------ DATASET ENTRIES ------

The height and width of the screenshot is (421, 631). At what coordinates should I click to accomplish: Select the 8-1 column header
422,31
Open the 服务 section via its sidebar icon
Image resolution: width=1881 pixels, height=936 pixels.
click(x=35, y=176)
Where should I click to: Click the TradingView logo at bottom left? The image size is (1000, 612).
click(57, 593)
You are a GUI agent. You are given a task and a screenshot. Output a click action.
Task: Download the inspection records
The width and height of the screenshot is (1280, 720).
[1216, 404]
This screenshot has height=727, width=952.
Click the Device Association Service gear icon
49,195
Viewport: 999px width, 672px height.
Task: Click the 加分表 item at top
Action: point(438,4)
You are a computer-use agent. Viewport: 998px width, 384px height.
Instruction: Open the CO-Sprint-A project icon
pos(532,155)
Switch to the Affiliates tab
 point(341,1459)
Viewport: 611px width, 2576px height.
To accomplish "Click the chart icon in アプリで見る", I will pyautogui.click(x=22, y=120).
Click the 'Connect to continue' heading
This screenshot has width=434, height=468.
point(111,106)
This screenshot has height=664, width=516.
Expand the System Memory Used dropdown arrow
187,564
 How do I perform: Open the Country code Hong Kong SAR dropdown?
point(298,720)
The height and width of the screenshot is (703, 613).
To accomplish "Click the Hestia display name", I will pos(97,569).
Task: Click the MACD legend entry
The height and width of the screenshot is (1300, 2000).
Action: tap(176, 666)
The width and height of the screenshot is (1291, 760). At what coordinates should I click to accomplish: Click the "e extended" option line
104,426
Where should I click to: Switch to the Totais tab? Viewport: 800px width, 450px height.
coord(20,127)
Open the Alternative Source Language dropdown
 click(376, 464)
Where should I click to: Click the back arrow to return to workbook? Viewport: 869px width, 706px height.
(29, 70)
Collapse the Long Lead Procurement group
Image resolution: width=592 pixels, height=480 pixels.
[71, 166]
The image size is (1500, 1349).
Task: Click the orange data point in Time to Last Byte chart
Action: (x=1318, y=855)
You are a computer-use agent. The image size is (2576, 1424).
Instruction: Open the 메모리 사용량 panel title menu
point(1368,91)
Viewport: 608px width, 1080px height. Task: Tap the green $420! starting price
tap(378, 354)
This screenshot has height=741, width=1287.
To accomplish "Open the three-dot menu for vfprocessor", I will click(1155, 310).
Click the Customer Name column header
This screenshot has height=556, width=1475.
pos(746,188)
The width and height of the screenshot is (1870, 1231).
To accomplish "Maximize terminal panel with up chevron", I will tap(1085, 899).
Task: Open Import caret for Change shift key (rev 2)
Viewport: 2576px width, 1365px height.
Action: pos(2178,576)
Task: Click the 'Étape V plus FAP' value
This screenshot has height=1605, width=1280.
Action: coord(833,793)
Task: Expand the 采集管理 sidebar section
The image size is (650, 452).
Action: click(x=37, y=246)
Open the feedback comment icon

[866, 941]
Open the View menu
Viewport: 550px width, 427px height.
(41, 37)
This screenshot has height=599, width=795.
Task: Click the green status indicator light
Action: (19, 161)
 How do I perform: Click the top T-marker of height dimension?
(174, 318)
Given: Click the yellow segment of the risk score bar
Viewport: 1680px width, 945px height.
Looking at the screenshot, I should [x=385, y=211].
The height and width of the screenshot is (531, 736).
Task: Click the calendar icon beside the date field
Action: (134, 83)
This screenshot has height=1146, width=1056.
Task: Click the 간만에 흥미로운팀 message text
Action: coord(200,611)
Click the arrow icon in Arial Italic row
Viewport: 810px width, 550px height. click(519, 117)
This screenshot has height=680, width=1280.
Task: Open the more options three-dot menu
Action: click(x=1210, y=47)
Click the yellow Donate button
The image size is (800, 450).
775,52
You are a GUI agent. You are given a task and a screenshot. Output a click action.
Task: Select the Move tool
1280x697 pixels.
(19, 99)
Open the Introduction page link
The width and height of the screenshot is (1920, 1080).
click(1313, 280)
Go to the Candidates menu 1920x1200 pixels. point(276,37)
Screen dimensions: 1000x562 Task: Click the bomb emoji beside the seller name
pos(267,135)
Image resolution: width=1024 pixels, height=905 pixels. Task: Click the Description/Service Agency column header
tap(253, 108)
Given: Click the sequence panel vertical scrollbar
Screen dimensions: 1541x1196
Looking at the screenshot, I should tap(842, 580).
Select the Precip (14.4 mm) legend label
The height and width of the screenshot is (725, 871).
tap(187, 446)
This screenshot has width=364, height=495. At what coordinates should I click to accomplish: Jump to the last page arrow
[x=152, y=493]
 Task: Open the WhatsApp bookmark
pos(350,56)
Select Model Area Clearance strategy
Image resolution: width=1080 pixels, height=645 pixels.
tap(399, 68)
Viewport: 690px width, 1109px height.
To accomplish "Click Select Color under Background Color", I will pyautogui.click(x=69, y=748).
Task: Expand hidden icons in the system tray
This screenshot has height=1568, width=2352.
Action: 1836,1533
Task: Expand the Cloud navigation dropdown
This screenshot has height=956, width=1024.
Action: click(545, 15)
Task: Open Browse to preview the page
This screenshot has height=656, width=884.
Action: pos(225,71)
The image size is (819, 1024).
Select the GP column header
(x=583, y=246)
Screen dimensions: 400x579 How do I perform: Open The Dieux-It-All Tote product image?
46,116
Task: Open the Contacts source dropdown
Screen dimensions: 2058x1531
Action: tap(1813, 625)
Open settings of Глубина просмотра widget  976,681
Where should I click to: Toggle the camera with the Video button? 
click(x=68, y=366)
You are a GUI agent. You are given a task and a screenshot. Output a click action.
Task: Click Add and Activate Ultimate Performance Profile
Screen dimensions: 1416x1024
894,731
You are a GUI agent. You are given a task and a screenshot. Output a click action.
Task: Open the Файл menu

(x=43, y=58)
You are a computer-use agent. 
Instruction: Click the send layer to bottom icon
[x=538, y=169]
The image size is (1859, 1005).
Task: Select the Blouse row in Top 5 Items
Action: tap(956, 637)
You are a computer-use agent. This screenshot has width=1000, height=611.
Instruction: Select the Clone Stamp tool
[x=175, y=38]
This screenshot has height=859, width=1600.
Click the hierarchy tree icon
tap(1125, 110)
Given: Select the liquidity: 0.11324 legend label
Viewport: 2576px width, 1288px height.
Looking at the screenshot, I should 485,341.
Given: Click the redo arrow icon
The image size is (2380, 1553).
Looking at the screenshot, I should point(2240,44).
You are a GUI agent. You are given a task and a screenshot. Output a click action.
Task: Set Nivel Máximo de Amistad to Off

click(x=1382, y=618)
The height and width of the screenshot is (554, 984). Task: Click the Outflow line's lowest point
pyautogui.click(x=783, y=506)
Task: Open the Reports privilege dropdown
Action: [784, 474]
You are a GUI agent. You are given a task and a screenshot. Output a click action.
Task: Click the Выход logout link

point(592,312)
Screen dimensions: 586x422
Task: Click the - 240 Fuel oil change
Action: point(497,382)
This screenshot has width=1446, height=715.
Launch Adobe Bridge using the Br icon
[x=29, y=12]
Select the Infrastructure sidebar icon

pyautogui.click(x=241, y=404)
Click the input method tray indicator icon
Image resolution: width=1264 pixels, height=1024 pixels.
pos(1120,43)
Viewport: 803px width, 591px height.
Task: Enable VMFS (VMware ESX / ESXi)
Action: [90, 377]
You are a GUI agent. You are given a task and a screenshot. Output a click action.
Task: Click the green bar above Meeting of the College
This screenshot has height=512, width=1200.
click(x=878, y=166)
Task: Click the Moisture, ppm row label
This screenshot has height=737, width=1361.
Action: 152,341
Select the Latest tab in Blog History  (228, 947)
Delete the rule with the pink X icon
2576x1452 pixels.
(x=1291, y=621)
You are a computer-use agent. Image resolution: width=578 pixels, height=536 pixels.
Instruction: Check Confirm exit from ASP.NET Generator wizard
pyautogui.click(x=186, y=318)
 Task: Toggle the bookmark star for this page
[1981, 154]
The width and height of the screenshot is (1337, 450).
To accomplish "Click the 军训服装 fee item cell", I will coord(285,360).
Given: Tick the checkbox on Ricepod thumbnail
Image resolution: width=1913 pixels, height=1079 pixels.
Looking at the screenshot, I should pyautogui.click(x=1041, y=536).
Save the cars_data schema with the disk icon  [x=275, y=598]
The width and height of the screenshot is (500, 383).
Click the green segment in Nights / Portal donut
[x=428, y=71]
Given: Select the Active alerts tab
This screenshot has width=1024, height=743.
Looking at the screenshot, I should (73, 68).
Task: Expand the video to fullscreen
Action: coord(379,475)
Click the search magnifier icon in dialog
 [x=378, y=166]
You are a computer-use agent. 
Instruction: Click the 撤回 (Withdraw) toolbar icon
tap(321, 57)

------

## INSTRUCTION
Transcribe the entries from the start through the line containing "click(x=35, y=176)", both ends included, with every character unchanged.

## THE COMPLETED TASK
The height and width of the screenshot is (421, 631). At what coordinates should I click to accomplish: Select the 8-1 column header
422,31
Open the 服务 section via its sidebar icon
Image resolution: width=1881 pixels, height=936 pixels.
click(x=35, y=176)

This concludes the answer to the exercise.